**What you are asked to do**
Reproduce the following data word for word, keeping every line and its order unchanged.

**Task data**
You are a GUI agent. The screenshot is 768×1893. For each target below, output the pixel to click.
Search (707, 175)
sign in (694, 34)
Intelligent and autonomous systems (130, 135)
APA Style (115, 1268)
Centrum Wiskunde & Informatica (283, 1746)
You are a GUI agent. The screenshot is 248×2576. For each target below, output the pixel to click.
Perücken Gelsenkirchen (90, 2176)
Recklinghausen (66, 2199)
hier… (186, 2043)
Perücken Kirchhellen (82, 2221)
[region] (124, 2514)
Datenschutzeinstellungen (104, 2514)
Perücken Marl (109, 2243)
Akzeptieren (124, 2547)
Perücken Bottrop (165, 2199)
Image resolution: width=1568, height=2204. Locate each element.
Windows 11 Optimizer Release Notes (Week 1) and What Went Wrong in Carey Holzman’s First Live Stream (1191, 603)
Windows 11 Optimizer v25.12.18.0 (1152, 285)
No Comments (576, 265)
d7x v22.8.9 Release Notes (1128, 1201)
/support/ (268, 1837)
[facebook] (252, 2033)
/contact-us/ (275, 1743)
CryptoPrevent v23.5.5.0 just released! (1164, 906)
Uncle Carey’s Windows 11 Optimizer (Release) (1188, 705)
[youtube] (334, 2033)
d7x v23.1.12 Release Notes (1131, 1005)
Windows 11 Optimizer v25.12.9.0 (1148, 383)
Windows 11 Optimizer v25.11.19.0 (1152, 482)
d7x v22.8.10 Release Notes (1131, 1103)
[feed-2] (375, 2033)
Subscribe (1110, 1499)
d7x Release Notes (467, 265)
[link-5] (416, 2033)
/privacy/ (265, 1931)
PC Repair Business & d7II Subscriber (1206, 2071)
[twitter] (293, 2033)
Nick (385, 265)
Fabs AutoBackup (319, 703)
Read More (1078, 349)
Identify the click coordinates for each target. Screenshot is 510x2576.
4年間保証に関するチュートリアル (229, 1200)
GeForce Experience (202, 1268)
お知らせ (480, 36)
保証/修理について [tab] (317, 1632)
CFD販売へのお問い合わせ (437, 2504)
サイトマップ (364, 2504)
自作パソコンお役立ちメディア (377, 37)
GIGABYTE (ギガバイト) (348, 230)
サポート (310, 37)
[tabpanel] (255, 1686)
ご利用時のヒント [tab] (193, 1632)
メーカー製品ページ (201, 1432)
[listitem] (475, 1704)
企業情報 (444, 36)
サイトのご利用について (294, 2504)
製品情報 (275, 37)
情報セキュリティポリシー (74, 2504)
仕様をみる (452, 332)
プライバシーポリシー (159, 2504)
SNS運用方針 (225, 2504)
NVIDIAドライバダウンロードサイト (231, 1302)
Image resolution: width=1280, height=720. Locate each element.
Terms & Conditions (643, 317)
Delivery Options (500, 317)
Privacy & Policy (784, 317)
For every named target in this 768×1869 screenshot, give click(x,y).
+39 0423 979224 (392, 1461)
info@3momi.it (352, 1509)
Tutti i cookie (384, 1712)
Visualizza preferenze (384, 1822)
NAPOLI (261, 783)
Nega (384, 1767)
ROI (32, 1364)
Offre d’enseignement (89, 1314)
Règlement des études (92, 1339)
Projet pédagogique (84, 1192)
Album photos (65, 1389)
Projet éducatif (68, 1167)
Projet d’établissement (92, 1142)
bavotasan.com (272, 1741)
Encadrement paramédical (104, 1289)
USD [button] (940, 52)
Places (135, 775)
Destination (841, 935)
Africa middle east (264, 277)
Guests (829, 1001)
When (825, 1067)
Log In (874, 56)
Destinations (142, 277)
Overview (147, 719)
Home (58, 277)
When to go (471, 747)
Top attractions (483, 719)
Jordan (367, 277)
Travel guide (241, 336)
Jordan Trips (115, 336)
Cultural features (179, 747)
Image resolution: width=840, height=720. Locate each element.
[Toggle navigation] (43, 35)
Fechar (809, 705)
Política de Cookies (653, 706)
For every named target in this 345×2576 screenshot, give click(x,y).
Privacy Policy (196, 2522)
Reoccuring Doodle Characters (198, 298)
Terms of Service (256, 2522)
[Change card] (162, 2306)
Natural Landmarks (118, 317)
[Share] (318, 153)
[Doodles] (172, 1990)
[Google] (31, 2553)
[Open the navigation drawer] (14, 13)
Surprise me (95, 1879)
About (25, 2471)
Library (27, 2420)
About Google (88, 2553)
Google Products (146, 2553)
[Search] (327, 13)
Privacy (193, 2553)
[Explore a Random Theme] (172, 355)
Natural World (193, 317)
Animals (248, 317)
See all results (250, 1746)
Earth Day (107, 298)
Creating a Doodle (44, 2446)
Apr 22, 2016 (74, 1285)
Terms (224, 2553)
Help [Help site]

**Correct result**
You are a GUI agent. The screenshot is 768×1893. For each target below, output the pixel to click.
Search (707, 175)
sign in (694, 34)
Intelligent and autonomous systems (130, 135)
APA Style (115, 1268)
Centrum Wiskunde & Informatica (283, 1746)
You are a GUI agent. The screenshot is 248×2576. For each target below, output the pixel to click.
Perücken Gelsenkirchen (90, 2176)
Recklinghausen (66, 2199)
hier… (186, 2043)
Perücken Kirchhellen (82, 2221)
[region] (124, 2514)
Datenschutzeinstellungen (104, 2514)
Perücken Marl (109, 2243)
Akzeptieren (124, 2547)
Perücken Bottrop (165, 2199)
Image resolution: width=1568, height=2204. Locate each element.
Windows 11 Optimizer Release Notes (Week 1) and What Went Wrong in Carey Holzman’s First Live Stream (1191, 603)
Windows 11 Optimizer v25.12.18.0 (1152, 285)
No Comments (576, 265)
d7x v22.8.9 Release Notes (1128, 1201)
/support/ (268, 1837)
[facebook] (252, 2033)
/contact-us/ (275, 1743)
CryptoPrevent v23.5.5.0 just released! (1164, 906)
Uncle Carey’s Windows 11 Optimizer (Release) (1188, 705)
[youtube] (334, 2033)
d7x v23.1.12 Release Notes (1131, 1005)
Windows 11 Optimizer v25.12.9.0 (1148, 383)
Windows 11 Optimizer v25.11.19.0 (1152, 482)
d7x v22.8.10 Release Notes (1131, 1103)
[feed-2] (375, 2033)
Subscribe (1110, 1499)
d7x Release Notes (467, 265)
[link-5] (416, 2033)
/privacy/ (265, 1931)
PC Repair Business & d7II Subscriber (1206, 2071)
[twitter] (293, 2033)
Nick (385, 265)
Fabs AutoBackup (319, 703)
Read More (1078, 349)
Identify the click coordinates for each target. Screenshot is 510x2576.
4年間保証に関するチュートリアル (229, 1200)
GeForce Experience (202, 1268)
お知らせ (480, 36)
保証/修理について [tab] (317, 1632)
CFD販売へのお問い合わせ (437, 2504)
サイトマップ (364, 2504)
自作パソコンお役立ちメディア (377, 37)
GIGABYTE (ギガバイト) (348, 230)
サポート (310, 37)
[tabpanel] (255, 1686)
ご利用時のヒント [tab] (193, 1632)
メーカー製品ページ (201, 1432)
[listitem] (475, 1704)
企業情報 (444, 36)
サイトのご利用について (294, 2504)
製品情報 (275, 37)
情報セキュリティポリシー (74, 2504)
仕様をみる (452, 332)
プライバシーポリシー (159, 2504)
SNS運用方針 (225, 2504)
NVIDIAドライバダウンロードサイト (231, 1302)
Image resolution: width=1280, height=720. Locate each element.
Terms & Conditions (643, 317)
Delivery Options (500, 317)
Privacy & Policy (784, 317)
For every named target in this 768×1869 screenshot, give click(x,y).
+39 0423 979224 (392, 1461)
info@3momi.it (352, 1509)
Tutti i cookie (384, 1712)
Visualizza preferenze (384, 1822)
NAPOLI (261, 783)
Nega (384, 1767)
ROI (32, 1364)
Offre d’enseignement (89, 1314)
Règlement des études (92, 1339)
Projet pédagogique (84, 1192)
Album photos (65, 1389)
Projet éducatif (68, 1167)
Projet d’établissement (92, 1142)
bavotasan.com (272, 1741)
Encadrement paramédical (104, 1289)
USD [button] (940, 52)
Places (135, 775)
Destination (841, 935)
Africa middle east (264, 277)
Guests (829, 1001)
When (825, 1067)
Log In (874, 56)
Destinations (142, 277)
Overview (147, 719)
Home (58, 277)
When to go (471, 747)
Top attractions (483, 719)
Jordan (367, 277)
Travel guide (241, 336)
Jordan Trips (115, 336)
Cultural features (179, 747)
Image resolution: width=840, height=720. Locate each element.
[Toggle navigation] (43, 35)
Fechar (809, 705)
Política de Cookies (653, 706)
For every named target in this 345×2576 screenshot, give click(x,y).
Privacy Policy (196, 2522)
Reoccuring Doodle Characters (198, 298)
Terms of Service (256, 2522)
[Change card] (162, 2306)
Natural Landmarks (118, 317)
[Share] (318, 153)
[Doodles] (172, 1990)
[Google] (31, 2553)
[Open the navigation drawer] (14, 13)
Surprise me (95, 1879)
About (25, 2471)
Library (27, 2420)
About Google (88, 2553)
Google Products (146, 2553)
[Search] (327, 13)
Privacy (193, 2553)
[Explore a Random Theme] (172, 355)
Natural World (193, 317)
Animals (248, 317)
See all results (250, 1746)
Earth Day (107, 298)
Creating a Doodle (44, 2446)
Apr 22, 2016 (74, 1285)
Terms (224, 2553)
Help [Help site]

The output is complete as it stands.